- _ASSIGNED TASK_
Copy the forum thread from the words "You should look" through the words "repented at leisure.", changing "precious time" to "valuable time".

- _SELECTED EXTRACT_
My advice to you is the same I have gave in the other thread:

"Don't simply rely on what I, your doctors or anyone else tells you. Do your own research and make your own decisions about how you want to treat your cancer. This will give you the greatest opportunity for success and control over the results that follow>"

Good luck!

Posts: 261
Joined: Sep 2010

Here's a link to questions you might want to consider asking the doctor:


Posts: 195
Joined: Aug 2006

You should look hard for a second opinion. Depending on your G score, which is the key factor in the decision, no treatment may be the best step at the present. Be CERTAIN that your first and second (and subsequent) opinions are fully explained, with consequences, side effects, and costs all covered. You have time, precious time to make this decision. Any decision entered in haste will be repented at leisure.

Posts: 195
Joined: Aug 2006


laserlight's picture
Posts: 165
Joined: May 2012

The doctor visit, it is good to have another person with you. There will be a lot of information comming at you. And you will not be able to remember all of it.

Get a copy of the lab biopsy report for your records. All you have to do is sign a release with the doctor's office.

The biopsy report for the most part will set the stage for treatment options.

Surgery is one method, but there might be other options that will work just as well.

Talk to the doctor and ask questions,if you donot understand, stop him and ask for explantion.

I would caution on surgery, the side effects can be rough, I have had a hard time comming back from this surgery,

If the cancer is low grade, then you might have some time to research and decide on the best treatment method.

Again sorry to hear about this, hang in there.


Posts: 1013
Joined: Mar 2010

I'll wait to comment after you report exactly what your diagnosis is. The critical data are:

1) your Gleason score (6 is best)
2) your current PSA (10 of less is best)
3) your Stage (its NOT just 1, its T1c or something else like that)

If you don't know what these are, ask your urologist to explain them or research them on thee Net. With this data, you can determine what course of action needs to be taken.

Good luck!

califvader's picture
Posts: 108
Joined: Aug 2010

i can tell you about my decision. i went with a r/p in '03. as a result i have incontinence but only when i sleep. i had radiation therapy years later because of recurrence of cancer cells in my prostate bed. so far the radiation has seemed to work. i think i was to hasty with my decision. you've come to the correct place. lots of information here.

lewvino's picture
Posts: 1010
Joined: May 2009

Welcome to our forum and of course sorry for your news.

Others have allready given you valuable advice.

- _SOURCE MATERIAL_
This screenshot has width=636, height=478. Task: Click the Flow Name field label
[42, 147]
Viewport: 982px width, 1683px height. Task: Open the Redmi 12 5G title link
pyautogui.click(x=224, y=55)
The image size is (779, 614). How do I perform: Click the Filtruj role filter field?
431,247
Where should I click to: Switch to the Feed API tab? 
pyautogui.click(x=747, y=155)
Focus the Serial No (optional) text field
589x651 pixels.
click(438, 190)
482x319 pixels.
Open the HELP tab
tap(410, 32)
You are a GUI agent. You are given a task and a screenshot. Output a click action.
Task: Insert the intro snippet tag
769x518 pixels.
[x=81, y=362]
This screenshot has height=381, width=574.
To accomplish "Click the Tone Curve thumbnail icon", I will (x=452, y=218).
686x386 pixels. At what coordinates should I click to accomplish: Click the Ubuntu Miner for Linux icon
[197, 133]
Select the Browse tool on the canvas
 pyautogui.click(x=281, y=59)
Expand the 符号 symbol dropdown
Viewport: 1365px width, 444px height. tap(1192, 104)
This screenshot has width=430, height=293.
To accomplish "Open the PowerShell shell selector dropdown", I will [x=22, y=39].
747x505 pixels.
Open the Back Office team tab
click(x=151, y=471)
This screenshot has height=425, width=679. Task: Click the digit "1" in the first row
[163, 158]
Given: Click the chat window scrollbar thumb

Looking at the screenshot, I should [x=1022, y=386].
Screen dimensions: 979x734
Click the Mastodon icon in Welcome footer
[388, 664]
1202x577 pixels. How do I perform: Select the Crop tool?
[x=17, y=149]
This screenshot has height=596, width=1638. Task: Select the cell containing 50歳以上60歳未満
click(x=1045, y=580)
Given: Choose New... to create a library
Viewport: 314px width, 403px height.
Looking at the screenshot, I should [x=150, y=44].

- _EXERCISE RESPONSE_
You should look hard for a second opinion. Depending on your G score, which is the key factor in the decision, no treatment may be the best step at the present. Be CERTAIN that your first and second (and subsequent) opinions are fully explained, with consequences, side effects, and costs all covered. You have time, valuable time to make this decision. Any decision entered in haste will be repented at leisure.